Indeed, the argument which we are considering seems to us to be founded on an entire mistake. There are branches of knowledge with respect to which the law of the human mind is progress. In mathematics, when once a proposition has been demonstrated, it is never afterwards contested. Every fresh story is as solid a basis for a new superstructure as the original foundation was. Here, therefore, there is a constant addition to the stock of truth. In the inductive sciences, again, the law is progress. Every day furnishes new facts, and thus brings theory nearer and nearer to perfection. There is no chance that either in the purely demonstrative or in the purely experimental sciences, the world will ever go back or even remain stationary. Nobody ever heard of a reaction against Taylor’s theorem, or of a reaction against Harvey’s doctrine of the circulation of the blood.
But with theology the case is very different. As respects natural religion,—revelation being for the present altogether left out of the question,—it is not easy to see that a philosopher of the present day is more favorably situated than Thales or Simonides. He has before him just the same evidences of design in the structure of the universe which the early Greek had. We say just the same; for the discoveries of modern astronomers and anatomists have really added nothing to the force of that argument which a reflecting mind finds in every beast, bird, insect, fish, leaf, flower, and shell. The reasoning by which Socrates, in Xenophon’s hearing, confuted the little atheist Aristodemus, is exactly the reasoning of Paley’s Natural Theology. Socrates makes precisely the same use of the statues of Polycletus and the pictures of Zeuxis which Paley makes of the watch. As to the other great question, the question what becomes of man after death, we do not see that a highly educated European, left to his unassisted reason, is more likely to be in the right than a Blackfoot Indian. Not a single one of the many sciences in which we surpass the Blackfoot Indians throws the smallest light on the state of the soul after the animal life is extinct. In truth, all the philosophers, ancient and modern, who have attempted without the help of revelation to prove the immortality of man, from Plato down to Franklin, appear to us to have failed deplorably….

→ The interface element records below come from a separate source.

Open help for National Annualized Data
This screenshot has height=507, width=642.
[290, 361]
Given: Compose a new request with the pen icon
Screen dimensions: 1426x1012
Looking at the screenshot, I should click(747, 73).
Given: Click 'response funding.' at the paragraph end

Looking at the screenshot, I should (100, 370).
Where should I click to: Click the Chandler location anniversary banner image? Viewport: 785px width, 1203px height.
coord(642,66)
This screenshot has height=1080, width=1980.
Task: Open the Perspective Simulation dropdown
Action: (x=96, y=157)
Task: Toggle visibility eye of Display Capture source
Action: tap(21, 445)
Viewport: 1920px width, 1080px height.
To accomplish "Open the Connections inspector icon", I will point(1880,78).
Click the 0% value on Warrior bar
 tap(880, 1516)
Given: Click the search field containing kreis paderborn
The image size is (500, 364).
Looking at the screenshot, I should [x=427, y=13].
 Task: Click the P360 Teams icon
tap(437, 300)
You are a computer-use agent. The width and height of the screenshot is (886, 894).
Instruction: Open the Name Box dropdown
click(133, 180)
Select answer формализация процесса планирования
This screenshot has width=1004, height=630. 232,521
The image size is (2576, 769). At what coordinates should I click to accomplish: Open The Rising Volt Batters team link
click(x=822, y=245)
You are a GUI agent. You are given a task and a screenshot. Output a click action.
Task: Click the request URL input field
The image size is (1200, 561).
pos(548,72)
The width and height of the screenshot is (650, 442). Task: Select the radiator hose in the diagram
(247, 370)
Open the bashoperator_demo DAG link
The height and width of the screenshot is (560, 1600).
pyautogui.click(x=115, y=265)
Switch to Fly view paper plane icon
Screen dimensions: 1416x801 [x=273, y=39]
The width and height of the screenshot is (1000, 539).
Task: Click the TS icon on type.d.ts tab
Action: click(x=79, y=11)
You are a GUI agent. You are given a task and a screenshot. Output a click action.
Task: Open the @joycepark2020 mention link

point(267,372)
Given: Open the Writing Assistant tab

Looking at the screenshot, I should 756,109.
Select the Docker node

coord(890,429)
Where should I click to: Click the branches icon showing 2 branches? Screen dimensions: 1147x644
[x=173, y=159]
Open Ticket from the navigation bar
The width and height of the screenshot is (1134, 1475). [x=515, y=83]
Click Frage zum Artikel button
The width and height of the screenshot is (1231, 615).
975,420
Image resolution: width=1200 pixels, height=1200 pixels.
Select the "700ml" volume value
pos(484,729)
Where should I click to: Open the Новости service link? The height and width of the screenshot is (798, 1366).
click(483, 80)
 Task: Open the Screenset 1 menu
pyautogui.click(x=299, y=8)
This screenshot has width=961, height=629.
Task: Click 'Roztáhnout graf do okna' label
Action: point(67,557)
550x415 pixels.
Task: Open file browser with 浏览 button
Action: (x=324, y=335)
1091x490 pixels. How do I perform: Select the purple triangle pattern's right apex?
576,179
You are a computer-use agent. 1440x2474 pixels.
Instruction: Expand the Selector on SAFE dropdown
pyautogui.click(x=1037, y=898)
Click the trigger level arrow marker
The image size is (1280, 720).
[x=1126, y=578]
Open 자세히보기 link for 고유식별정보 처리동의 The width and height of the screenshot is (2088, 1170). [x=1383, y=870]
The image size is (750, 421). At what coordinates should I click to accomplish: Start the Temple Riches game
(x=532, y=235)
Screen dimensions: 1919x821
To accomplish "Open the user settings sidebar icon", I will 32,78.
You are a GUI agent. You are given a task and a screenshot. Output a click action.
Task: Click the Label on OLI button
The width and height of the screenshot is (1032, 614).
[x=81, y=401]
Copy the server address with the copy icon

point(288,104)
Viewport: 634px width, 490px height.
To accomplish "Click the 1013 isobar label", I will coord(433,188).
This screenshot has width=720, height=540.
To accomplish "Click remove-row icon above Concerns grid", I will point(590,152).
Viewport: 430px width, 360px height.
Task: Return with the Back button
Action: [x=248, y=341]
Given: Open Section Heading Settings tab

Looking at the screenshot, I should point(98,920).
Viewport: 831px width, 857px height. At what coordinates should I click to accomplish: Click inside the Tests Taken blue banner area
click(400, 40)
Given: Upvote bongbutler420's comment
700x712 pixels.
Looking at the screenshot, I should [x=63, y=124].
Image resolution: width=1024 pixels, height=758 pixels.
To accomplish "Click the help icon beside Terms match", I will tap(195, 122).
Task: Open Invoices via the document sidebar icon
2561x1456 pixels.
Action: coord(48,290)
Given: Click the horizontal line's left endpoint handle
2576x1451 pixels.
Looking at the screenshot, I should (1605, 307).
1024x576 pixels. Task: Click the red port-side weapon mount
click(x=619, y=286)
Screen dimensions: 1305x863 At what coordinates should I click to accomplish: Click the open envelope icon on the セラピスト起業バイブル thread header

Of the dealings of God with man, no more has been revealed to the nineteenth century than to the first, or to London than to the wildest parish in the Hebrides. It is true that in those things which concern this life and this world, man constantly becomes wiser and wiser. But it is no less true that, as respects a higher power and a future state, man, in the language of Goethe’s scoffing fiend,
The history of Catholicism strikingly illustrates these observations. During the last seven centuries the public mind of Europe has made constant progress in every department of secular knowledge. But in religion we can trace no constant progress. The ecclesiastical history of that long period is a history of movement to and fro. Four times, since the authority of the Church of Rome was established in Western Christendom, has the human intellect risen up against her yoke. Twice that Church remained completely victorious. Twice she came forth from the conflict bearing the marks of cruel wounds, but with the principle of life still strong within her. When we reflect on the tremendous assaults which she has survived, we find it difficult to conceive in what way she is to perish.